短編小説ログ | ナノ





あーうん。どうしよう。好きだ。もう凄く好き。

徐々に徐々に夏に近づいてきて、直射日光が無いくせに無駄に蒸し暑い。そろそろ夏用コートにしようかなあ、なんてぼんやりと考えながら池袋のまちを歩いていると、ふとシズちゃんが凄ーく恋しくなった。
なんでかなんて知らない。知りたくもない。つか恋しくなった辺りから認めたくない。

でもやっぱり俺はシズちゃんが好きで、かなりシズちゃんが好きな訳だ。
なんか突然、腹の底からじわじわーと好きだー!って感情が湧き出てきて、なんだろ、そう、叫び出したい感じ!

うんうん、きっと暑いから頭をやられたんだ。ついに沸いたか俺の頭。

どれもこれもシズちゃんのせいだね、わかるよ。
なんとなくイラッとしたので、歩道橋から下を通る電車に向かって叫ぼうか。何をって……愛?
すぅ、と息を吸うとなんとなく肺に入った空気が生ぬるい感じがしてまた気分が悪くなる。
大声を出すのは苦手、というか珍しい俺だけど、この暑さの苛立ちをぶつけるのにはうってつけな気がする。つか吐き出したいんだよね、このじわじわとくる感情を。

「好きだああああシズちゃぁああぁあんんん!!!」

同時にガタンゴトンと電車が下を通過して、俺の大声をかなり掻き消した。ちぇ、つまんないの。
でもなんとなく満足したので、暑いのも限界。新宿に帰ろうかと足を向けた時、目の前すれすれに突如道路標識が現れた。
さあ、ここはどこだか覚えてる?下は電車が通る、歩道橋のど真ん中。
なのに何で徐行運転の標識が目の前にあるの?なんて今からすぎて疑問にさえ感じない。
あらあら。

「手前ッ!大声で恥ずかしいこと抜かしてんじゃねえよ!!」

振り向くと、予想を裏切らず俺の大好きな(笑)シズちゃんがそこに居て。さすがノミ蟲レーダー完備。見つけるの早いなあ。
ずんずんと大股で歩いてきては目の前で止まる。身長差的に見下ろされる、それが俺は嫌い。むかつくよねー。

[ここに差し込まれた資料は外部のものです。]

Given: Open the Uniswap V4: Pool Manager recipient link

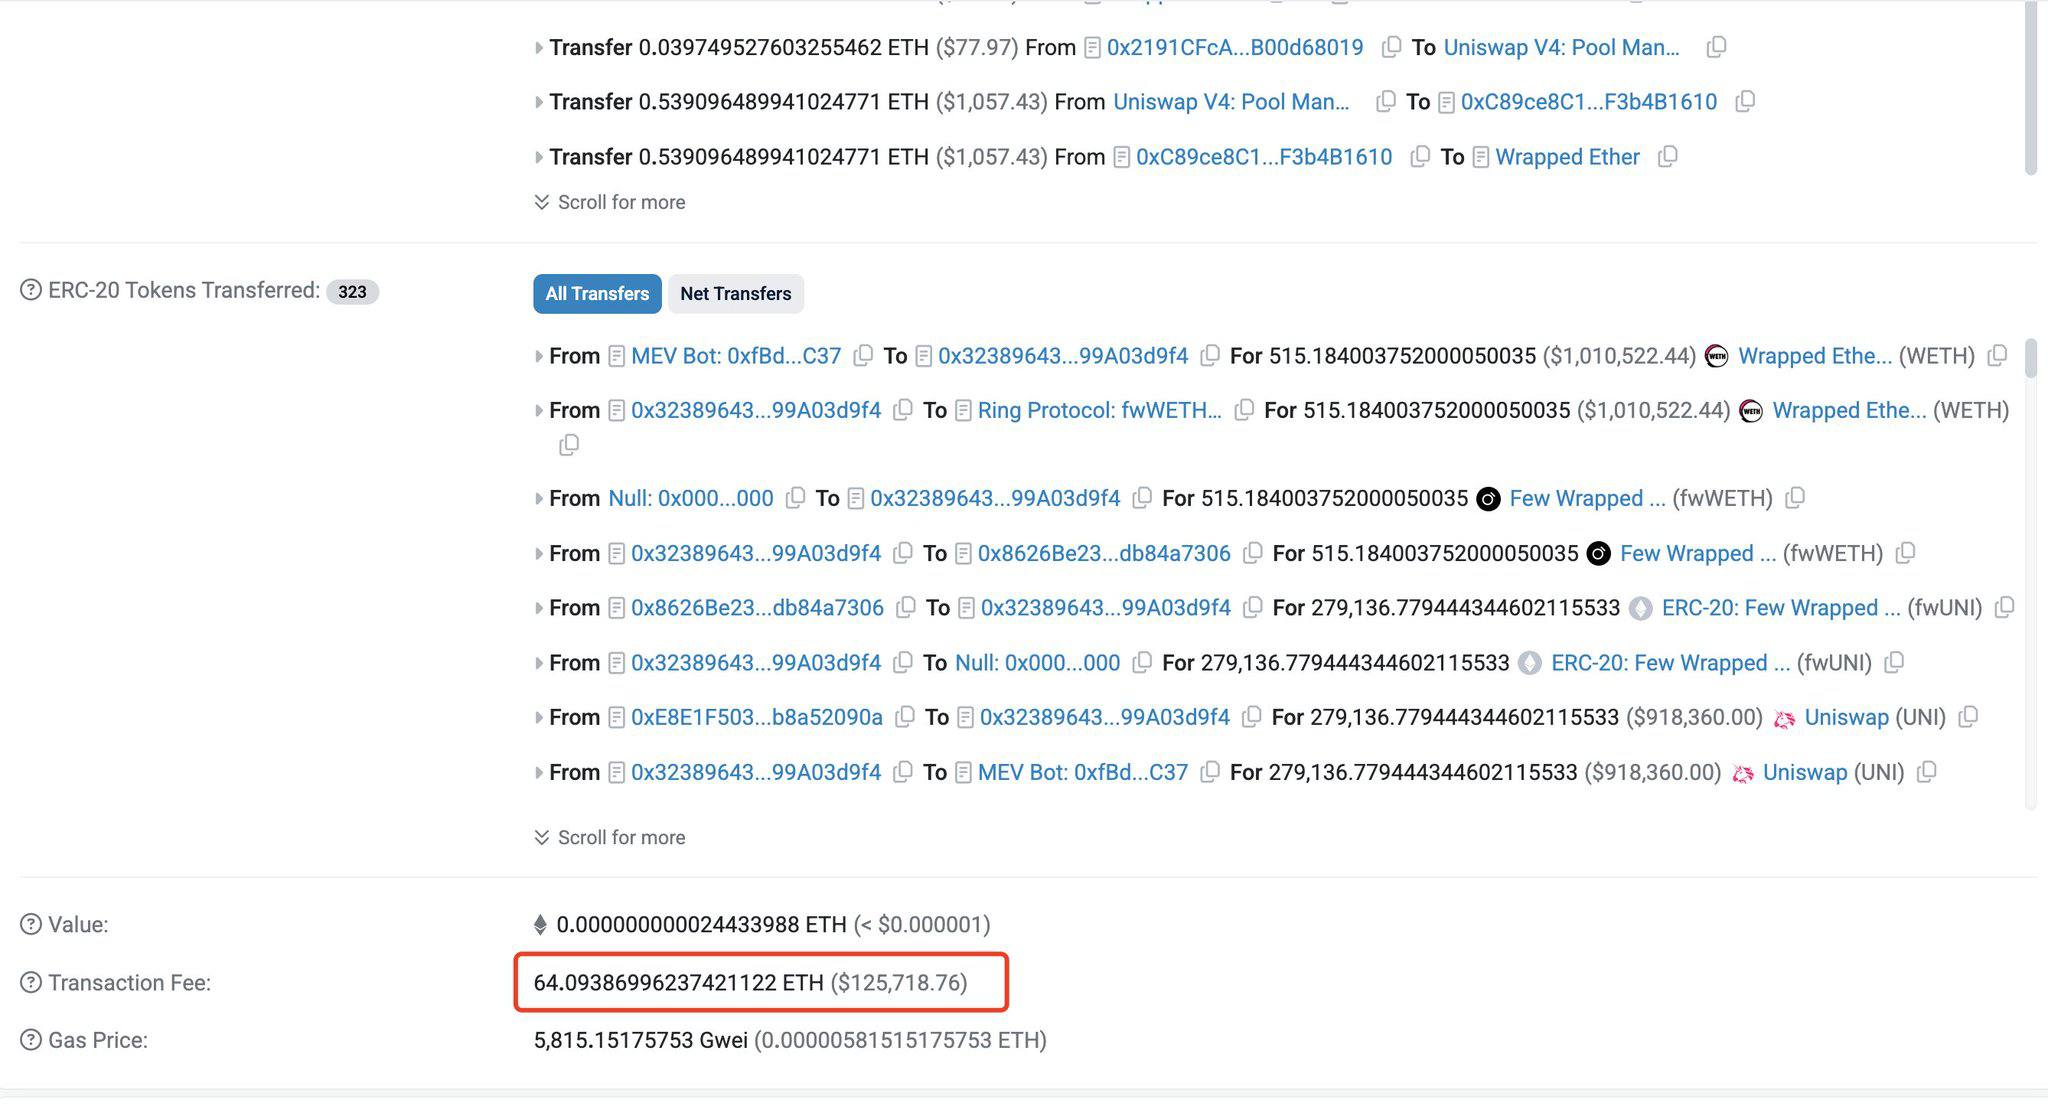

「いやあ、何となくすっげえ叫びたくなってさ。叫ぶならやっぱ愛かなって」
「だったらお得意の人ラブだとなんだの言えば良かっただろうがよ!」
「いやま、そうなんだけどさ……なんとなく?好きなんだもん」
「…………何が」
「シズちゃんが」

おお。あからさまに嫌そうな顔をした!
表情を変えずに真顔で好きだと言っただけなのにねえ。その反応はヒドイと思うんだけど。一応、恋人だよ?俺。ま、一応とか言っちゃう辺りからもう駄目な気がしなくもないけど。

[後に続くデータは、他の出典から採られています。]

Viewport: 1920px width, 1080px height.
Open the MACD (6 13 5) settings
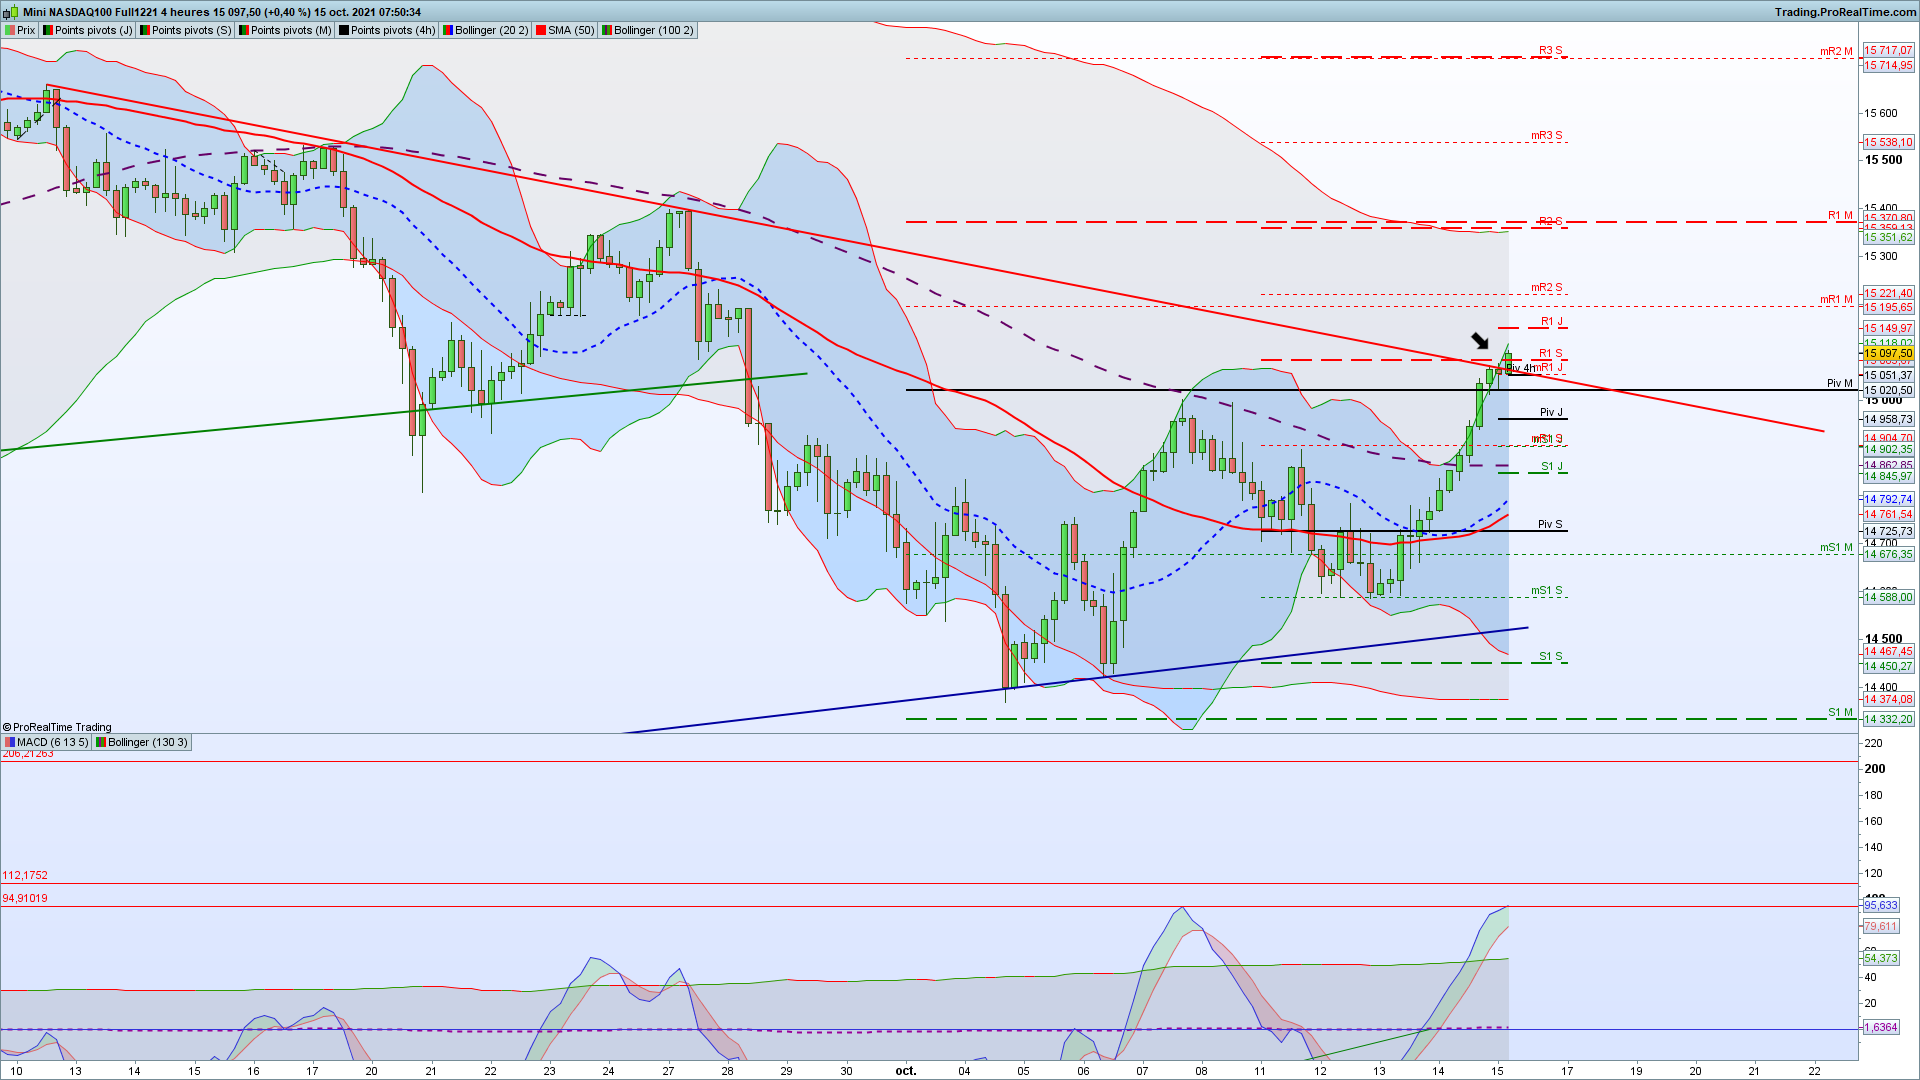pyautogui.click(x=52, y=742)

ふむ。なんだかシズちゃんはケンカをする気は無いようで。視線を反らして舌打ちを残すシズちゃんに少し傷つきながら、また俺は息を吸った。やっぱり空気が不味い。ぐっと手すりを握って少し体重を乗せて身を乗り出す。空に叫んだ。

「シズちゃんッ!愛して、むがっ」
「うるっせえッ!いちいち叫ぶなッ!!!」

愛してる!
嫌がらせのように隣でまた叫んでやろうとしたら全力で口を塞がれた。むーむー喚こうが一向に手をどけてくれない。一体何さ。

「……んーっ!」
「わかったから黙れ臨也……!!」

何がわかったんだか。
口を塞ぐ手をぽんぽんと叩いて退けるように促すと、なぜかシズちゃんはぎゅっと後ろから抱き締めてきた。え?なになに?

「―――……」


耳許でシズちゃんがぼそりと囁いて、またガタンゴトンと電車が通る轟音が響いた。

暑い……

湿度のせいの暑さか、シズちゃんの体温の暑さか、はたまた一気に急上昇した自分の体温の暑さか。暑い。

顔が、熱い、ばか。



腹の底からじわじわとくる感覚に、俺は何も言えなくなった。




僕を、呼んで



(20100627)


ただ「好きだああああシズちゃぁああぁあんんん!!!」という私の心を代弁して欲しかっただけです。